**WHAT YOU NEED TO DO:**
- 1) In the profile of Yen-Ting Cho, in which city are most of the top fashion trade shows still held?
- 2) Using the profile of Yen-Ting Cho, explain why having "London" on a fashion logo gives a product a trading advantage.
- 3) Resume the profile of Yen-Ting Cho after its final sentence and carry it forward.

**SELECTED EXTRACT:**
LONDONERS AT HOME: The Way We Live Now
A Sky-High Fashion Start-Up -
Date of photography: 14th December 2017
Yen-Ting Cho is a Taiwanese designer and entrepreneur whose name is fast becoming an internationally-recognised fashion brand. He chose London as a base because of its status as one of the world’s fashion capitals; it is good to have ‘London’ on a logo. In the world of trade, especially in fashion, that name gives the product cachet, it offers a clear trading advantage, for London is still associated with good design and high quality. Yen-Ting Cho intends to grow his market share here in Britain, though he currently has more buyers outside the UK. The US market is already significant and European sales are growing impressively too. As most of the top fashion trade shows are also still in Paris, for his business, hard borders and trade barriers are certainly an impediment; there’s no doubt that business grows best where such barriers have been dismantled. It is therefore especially unfortunate that Yen-Ting Cho should have launched his fashion start-up in London, exactly at a time when barriers might be going up once more around our little island, with every foreigner seen, not as an investor but as a suspicious undesirable, a potential contributor to all of society’s ills.

**MATERIAL:**
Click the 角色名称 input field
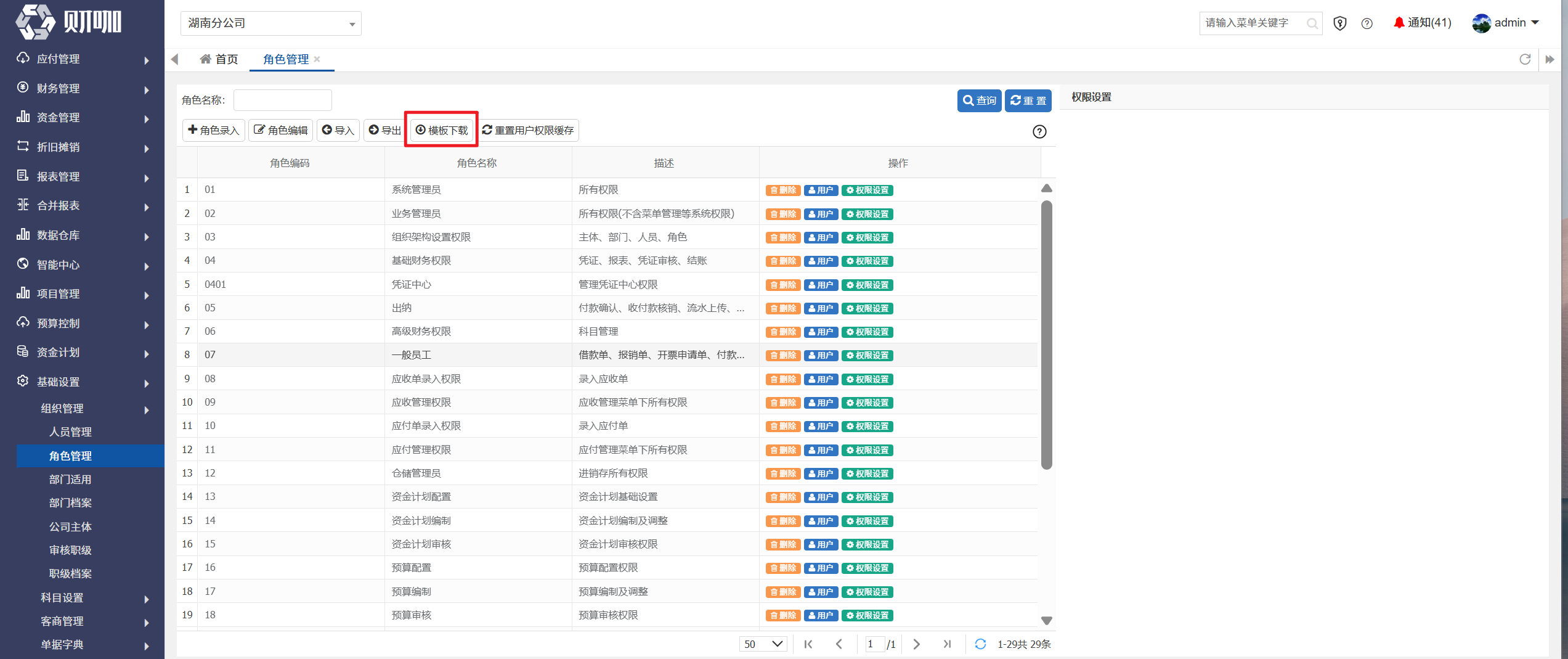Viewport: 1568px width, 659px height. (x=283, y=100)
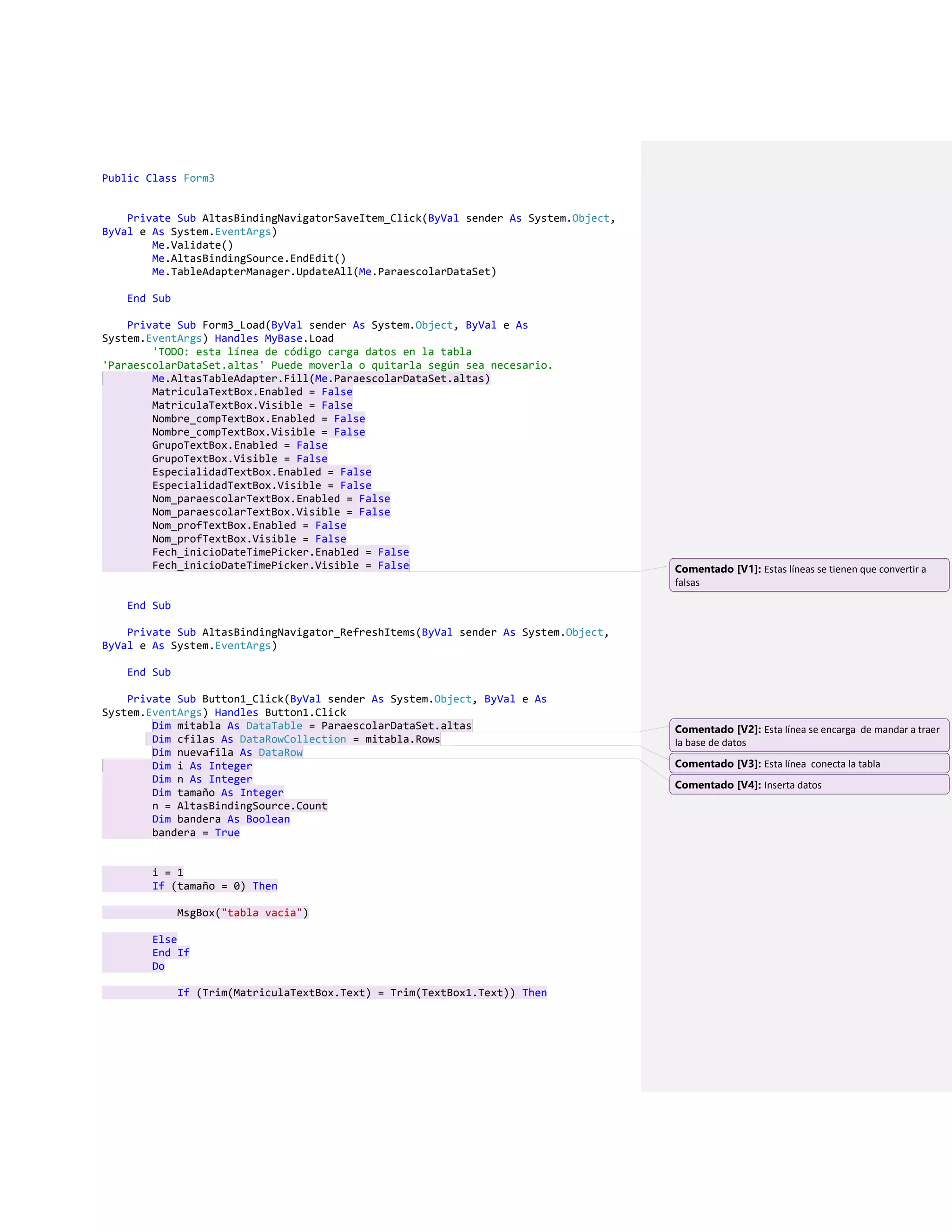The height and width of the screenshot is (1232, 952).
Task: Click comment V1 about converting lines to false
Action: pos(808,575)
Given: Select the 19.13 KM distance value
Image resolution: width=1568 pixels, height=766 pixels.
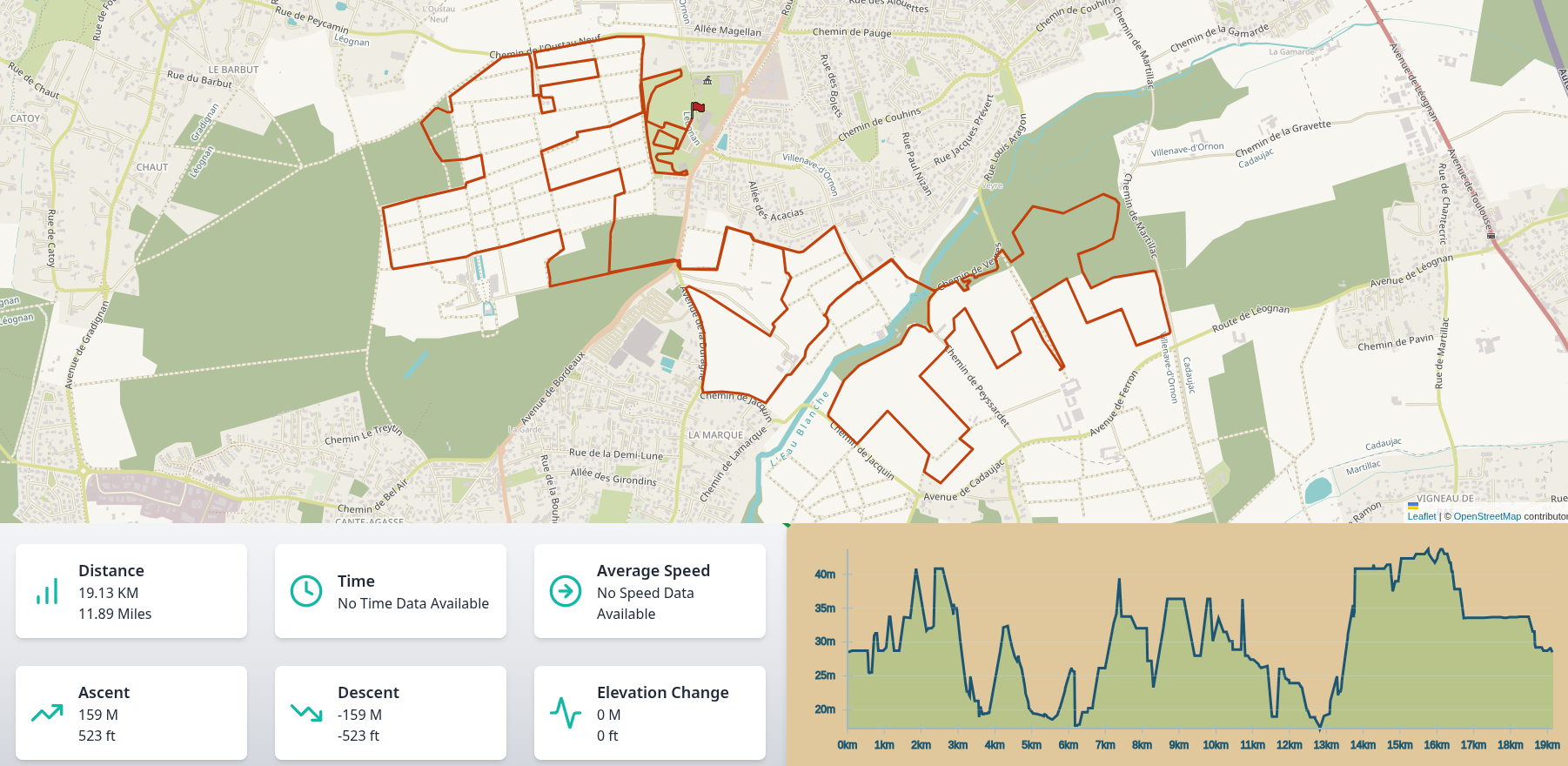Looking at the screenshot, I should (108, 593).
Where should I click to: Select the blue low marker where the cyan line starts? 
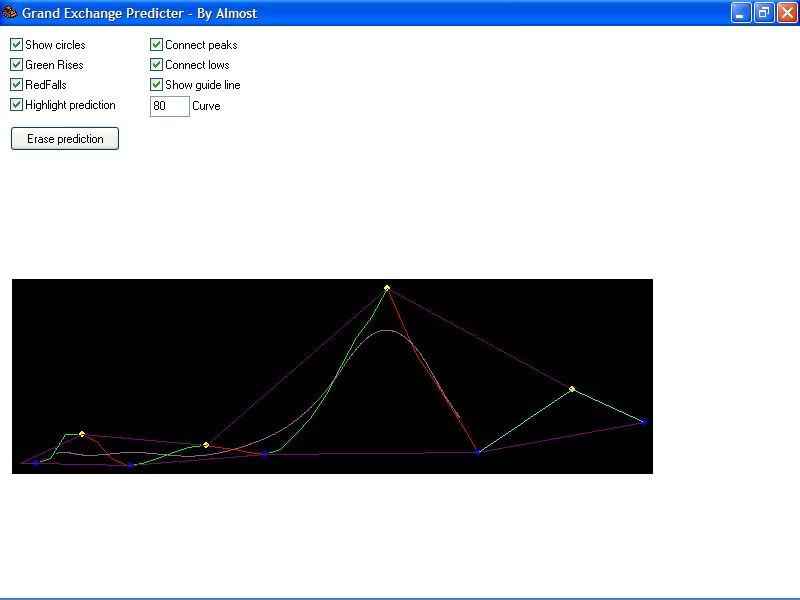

**FINAL RESULTS:**
- 1) Paris.

- 2) The name "London" gives the product cachet because the city is one of the world's fashion capitals. London is still associated with good design and high quality, which offers a clear advantage in trade.

- 3)
To most people, ‘fashion capital of the world’, means not only a pre-eminent centre where leading trends emerge and innovative designs are created, but also a place that is prominent in coordinating the production and retail of high-fashion clothing and accessories, in accommodating leading design schools, in publishing the glossy fashion magazines that are key to promoting new trends and providing a platform for the current leaders of fashion, and in hosting the ateliers and salons of the leading couturiers of the day. In short, the ‘fashion capitals’ are home not only to those in the vanguard of design but also to the vast marketing and promotional machine that is devoted to the operation of the huge fashion industry. Over many centuries, the names of these capitals have changed but, for a long while, Paris has remained the capital of haute couture. London is currently amongst the six principal centres of fashion excellence, alongside Paris, New York, Barcelona, Milan and Rome, with Berlin, Tokyo, Sāo Paulo and Los Angeles coming up hard on their heels.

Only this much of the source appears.